A deluge of news is yours anytime, anywhere you choose — on your television screen, your tablet and your smartphone. That’s not necessarily a good thing. You can hear media reports on the radio when you drive to work, check news feeds on Facebook (if it isn’t blocked) at the office or read up on the latest local and world events on your iPhone while you’re sitting on the can. The media will tell you who’s shafting who, what words are safe to use (you must keep up), where danger and tragedy exist in overabundance and what you should or shouldn’t eat, which changes invariably from week to week with the publication of the latest nutrition research.
With billions of people on the planet dealing with billions of problems, many of us might be suffering from crisis fatigue. It’s not that we don’t care, but with so much to bloody care about, our attention is easily diverted from one crisis to the next. The compassion that we’d like to believe makes us special can wear thin, until we still say we care, but our hearts ring hollow with the sentiment.
Not that long ago, before the advent of modern communications, if a tragedy occurred in a state or country right next door (ethnic violence, natural disaster), it could be weeks, or even months before we heard about it. If a flood or deadly riot took place on the other side of the planet, the news might not reach us for years, if it reached us at all.
Most of us want to be good people. Even so, with a daily mountain of information pummeling us hard for our collective attention — not to mention important events that don’t even make the general news cycle — it has become an overwhelming job just to maintain an updated awareness of all of the things we ought to care about.

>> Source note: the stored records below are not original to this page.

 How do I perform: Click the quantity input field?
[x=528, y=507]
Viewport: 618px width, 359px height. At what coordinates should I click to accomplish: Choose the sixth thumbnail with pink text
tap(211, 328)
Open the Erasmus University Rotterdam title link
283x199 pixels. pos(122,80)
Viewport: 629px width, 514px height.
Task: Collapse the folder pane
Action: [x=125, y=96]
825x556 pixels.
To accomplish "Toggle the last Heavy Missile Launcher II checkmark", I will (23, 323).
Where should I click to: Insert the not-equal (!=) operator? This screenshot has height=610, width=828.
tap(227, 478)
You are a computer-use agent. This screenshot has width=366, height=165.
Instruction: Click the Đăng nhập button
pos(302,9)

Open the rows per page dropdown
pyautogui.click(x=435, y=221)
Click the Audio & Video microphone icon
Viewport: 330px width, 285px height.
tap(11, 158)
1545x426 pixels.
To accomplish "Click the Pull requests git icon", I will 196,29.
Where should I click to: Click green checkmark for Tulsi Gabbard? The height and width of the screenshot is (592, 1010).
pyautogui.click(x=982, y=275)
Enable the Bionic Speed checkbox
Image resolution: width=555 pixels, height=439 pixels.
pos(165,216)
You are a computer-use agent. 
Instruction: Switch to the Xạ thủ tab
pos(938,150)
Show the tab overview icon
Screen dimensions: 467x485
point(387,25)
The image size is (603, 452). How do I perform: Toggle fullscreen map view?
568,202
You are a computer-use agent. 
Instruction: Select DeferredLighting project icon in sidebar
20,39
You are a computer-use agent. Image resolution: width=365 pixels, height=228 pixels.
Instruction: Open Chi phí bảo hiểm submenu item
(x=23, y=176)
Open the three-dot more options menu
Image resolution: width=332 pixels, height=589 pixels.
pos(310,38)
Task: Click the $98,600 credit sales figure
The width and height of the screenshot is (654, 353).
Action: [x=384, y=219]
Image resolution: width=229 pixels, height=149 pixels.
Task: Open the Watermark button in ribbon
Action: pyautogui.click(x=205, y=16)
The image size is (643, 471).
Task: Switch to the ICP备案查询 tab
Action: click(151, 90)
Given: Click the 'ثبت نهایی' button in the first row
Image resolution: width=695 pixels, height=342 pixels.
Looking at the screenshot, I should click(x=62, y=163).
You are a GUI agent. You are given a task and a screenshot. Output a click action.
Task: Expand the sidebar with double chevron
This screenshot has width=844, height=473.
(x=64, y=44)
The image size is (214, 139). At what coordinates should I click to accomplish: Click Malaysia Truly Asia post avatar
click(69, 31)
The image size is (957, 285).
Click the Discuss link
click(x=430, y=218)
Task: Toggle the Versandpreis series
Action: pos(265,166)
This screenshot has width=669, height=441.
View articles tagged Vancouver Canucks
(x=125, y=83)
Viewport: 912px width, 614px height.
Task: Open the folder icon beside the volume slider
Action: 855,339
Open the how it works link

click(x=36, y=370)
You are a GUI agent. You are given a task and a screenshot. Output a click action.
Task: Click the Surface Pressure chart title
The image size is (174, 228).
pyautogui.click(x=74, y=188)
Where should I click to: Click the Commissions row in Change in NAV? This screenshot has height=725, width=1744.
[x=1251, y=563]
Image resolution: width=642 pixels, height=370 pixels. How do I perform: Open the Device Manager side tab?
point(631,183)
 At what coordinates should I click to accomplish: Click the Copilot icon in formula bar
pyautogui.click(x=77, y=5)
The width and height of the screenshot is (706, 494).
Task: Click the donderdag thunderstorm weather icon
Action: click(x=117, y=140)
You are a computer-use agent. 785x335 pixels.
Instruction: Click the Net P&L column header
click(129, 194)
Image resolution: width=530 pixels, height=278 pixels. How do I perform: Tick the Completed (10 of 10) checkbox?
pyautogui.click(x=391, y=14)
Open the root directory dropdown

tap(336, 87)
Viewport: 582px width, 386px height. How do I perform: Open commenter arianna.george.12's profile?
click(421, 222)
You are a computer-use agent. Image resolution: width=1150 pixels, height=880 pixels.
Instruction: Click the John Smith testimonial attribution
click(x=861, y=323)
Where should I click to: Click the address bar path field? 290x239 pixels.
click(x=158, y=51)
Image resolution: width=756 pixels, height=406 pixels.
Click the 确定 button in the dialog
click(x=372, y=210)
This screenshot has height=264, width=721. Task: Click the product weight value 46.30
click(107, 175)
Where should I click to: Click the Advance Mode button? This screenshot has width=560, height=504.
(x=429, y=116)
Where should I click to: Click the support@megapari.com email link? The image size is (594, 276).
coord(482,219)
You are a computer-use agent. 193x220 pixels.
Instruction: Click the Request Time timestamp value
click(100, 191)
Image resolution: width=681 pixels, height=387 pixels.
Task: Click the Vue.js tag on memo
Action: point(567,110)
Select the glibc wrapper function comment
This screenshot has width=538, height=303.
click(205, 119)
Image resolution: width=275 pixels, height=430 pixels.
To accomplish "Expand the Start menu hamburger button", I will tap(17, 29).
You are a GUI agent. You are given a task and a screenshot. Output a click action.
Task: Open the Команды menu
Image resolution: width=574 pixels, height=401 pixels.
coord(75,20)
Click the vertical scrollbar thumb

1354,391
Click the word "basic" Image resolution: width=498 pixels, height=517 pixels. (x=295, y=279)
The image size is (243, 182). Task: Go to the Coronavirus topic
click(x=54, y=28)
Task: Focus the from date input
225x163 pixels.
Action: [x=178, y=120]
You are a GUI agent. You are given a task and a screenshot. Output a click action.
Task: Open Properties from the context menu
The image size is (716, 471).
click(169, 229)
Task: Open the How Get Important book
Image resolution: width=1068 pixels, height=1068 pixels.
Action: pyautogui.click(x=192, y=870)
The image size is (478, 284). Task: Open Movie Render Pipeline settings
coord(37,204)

Here’s just a small sampling, in no particular order of gravity, of what a well-informed citizen might have to digest on any given day: Sectarian violence in Iraq and Syria, Boko Haram murders and abductions in Nigeria and Cameroon, the obesity epidemic, Dr. Oz hawking “miracle” vitamins, global warming, voter disenfranchisement, rape gangs in India, a struggling middle class, exploding cars, increasing shark attacks, Russian territorial expansion, human trafficking, dying immigrants, Ebola outbreaks, trouble brewing in Rwanda, territorial disputes in the South China Sea and rampant poverty in Mississippi.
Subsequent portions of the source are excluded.